Cirque du Soleil spotlights its digital strategy

The world’s largest contemporary circus deploys a composable martech stack with key components from Sitecore.

Today’s digital experience platforms are geared up to serve every kind of business, traditional or disruptive, from D2C and e-commerce to banks, engineering and construction and publishing.

How about the largest contemporary circus company in the world?

Cirque du Soleil spotlights its digital strategy

With a huge presence in Las Vegas and shows around the world, today’s Cirque du Soleil is worlds away from the small troupe of performers busking in a Quebec town almost 40 years ago.

Pierre-Luc Camirand is the circus’s director of digital customer experience. “I’m in charge of all that relates to digital, so basically I oversee everything in regard to CRM, web development, our martech project management office, as well as everything in regard to customer data.” While there are B2B elements in Le Groupe Cirque du Soleil’s business, Camirand is responsible for the individual user side of the CRM that relates to customer support.

Managing an entertainment portfolio

The need for this technology came out of an onslaught of too much complexity. “In 2017 and 2018,” said Camirand, “we went through an acquisition phase. We bought different entertainment companies like Blue Man Group; so we had to manage all these platforms. Sitecore allows us to manage a dozen platforms with a pretty small team of engineers.”

Unlike the publisher Wolters Kluwer, another Sitecore user, Cirque du Soleil wanted to preserve the individual branding of their new companies, rather than migrate them all to a central, common destination. “Each brand has its own website, but when you look in the back-end behind it, it’s the same for everyone.”

Initially, the plan was for each website to be operated separately. “We quickly realized it was way too much work, so the strategy quickly became to use the same baseline, re-use the same modules from one site to another, but keep a certain flexibility with the front-end and design.”

Cirque du Soleil used Sitecore’s technology to make this happen. Their relationship with the tech company precedes the acquisitions. “I think we started back in 2009 with Version 5,” said Camirand, “so it’s been a while.”

The key Sitecore modules

In keeping with Sitecore’s offering of composability, Cirque is using some Sitecore products and not others. “Definitely the multi-site infrastructure,” said Camirand. “We are now able to do release and deployment for all our websites at the same time. This is a huge advantage for us because it allows our development team to work faster and be more efficient.”

In 2018, building a new website could take six months; a new page or section, two or three months. “Now we talk about weeks,” said Camirand. “Also what’s really important is the multi-language capability of Sitecore, because have shows everywhere on the planet — South Korea, South America, Europe — so we need to be able to manage, I think, ten different languages.”

Marketing teams use drag-and-drop functions within the CMS to create content on their own. More complicated challenges end up with a webmaster expert.

-- RECORD LIST --
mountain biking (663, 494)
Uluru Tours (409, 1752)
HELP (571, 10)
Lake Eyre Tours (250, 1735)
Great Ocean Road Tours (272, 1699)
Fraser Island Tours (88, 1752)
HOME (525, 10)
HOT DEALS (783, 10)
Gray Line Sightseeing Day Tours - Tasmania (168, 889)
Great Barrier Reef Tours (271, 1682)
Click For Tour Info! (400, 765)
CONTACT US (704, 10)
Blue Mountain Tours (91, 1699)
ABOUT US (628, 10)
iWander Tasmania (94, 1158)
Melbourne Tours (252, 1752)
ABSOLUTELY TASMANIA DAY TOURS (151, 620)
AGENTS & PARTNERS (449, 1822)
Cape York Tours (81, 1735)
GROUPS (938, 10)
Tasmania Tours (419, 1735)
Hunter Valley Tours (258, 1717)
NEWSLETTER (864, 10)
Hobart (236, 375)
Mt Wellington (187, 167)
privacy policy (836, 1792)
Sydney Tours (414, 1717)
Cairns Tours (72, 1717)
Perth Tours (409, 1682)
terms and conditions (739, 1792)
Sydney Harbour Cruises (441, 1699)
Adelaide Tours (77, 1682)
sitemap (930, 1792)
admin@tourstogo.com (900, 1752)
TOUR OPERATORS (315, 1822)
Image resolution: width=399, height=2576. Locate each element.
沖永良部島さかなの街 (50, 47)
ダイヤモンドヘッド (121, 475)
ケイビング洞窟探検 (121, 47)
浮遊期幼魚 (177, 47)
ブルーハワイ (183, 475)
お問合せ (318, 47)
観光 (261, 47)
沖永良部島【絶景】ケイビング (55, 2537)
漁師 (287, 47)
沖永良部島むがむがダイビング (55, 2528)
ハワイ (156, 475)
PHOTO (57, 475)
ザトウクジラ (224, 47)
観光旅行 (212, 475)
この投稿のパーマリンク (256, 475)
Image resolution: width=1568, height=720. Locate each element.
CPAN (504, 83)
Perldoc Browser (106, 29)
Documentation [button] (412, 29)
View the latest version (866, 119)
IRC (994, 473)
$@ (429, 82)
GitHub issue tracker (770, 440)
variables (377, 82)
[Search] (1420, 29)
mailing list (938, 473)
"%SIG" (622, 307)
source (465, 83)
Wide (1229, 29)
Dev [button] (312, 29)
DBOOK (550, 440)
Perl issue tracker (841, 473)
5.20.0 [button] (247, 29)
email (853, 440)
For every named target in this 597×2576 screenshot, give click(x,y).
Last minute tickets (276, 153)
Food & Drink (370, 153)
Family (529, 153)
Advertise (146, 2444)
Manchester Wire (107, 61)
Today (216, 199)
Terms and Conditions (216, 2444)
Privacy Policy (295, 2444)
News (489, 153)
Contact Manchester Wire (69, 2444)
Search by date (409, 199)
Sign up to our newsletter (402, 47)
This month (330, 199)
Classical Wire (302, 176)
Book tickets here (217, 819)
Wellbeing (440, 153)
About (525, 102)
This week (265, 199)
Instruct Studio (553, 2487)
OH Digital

-- WHAT THE TASK REQUIRES --
Decide whether each statement agrees with the Cirque du Soleil article, answering yes or no and quoting the words of the article that decide it: (a) Cirque du Soleil began working with Sitecore only after acquiring other entertainment companies. (b) Each acquired brand kept its own website. (c) In 2018, building a new website could take six months. Rely only on the Cirque du Soleil article when responding.

-- THE SOLUTION --
(a) No: "Their relationship with the tech company precedes the acquisitions."
(b) Yes: "Each brand has its own website, but when you look in the back-end behind it, it’s the same for everyone."
(c) Yes: "In 2018, building a new website could take six months"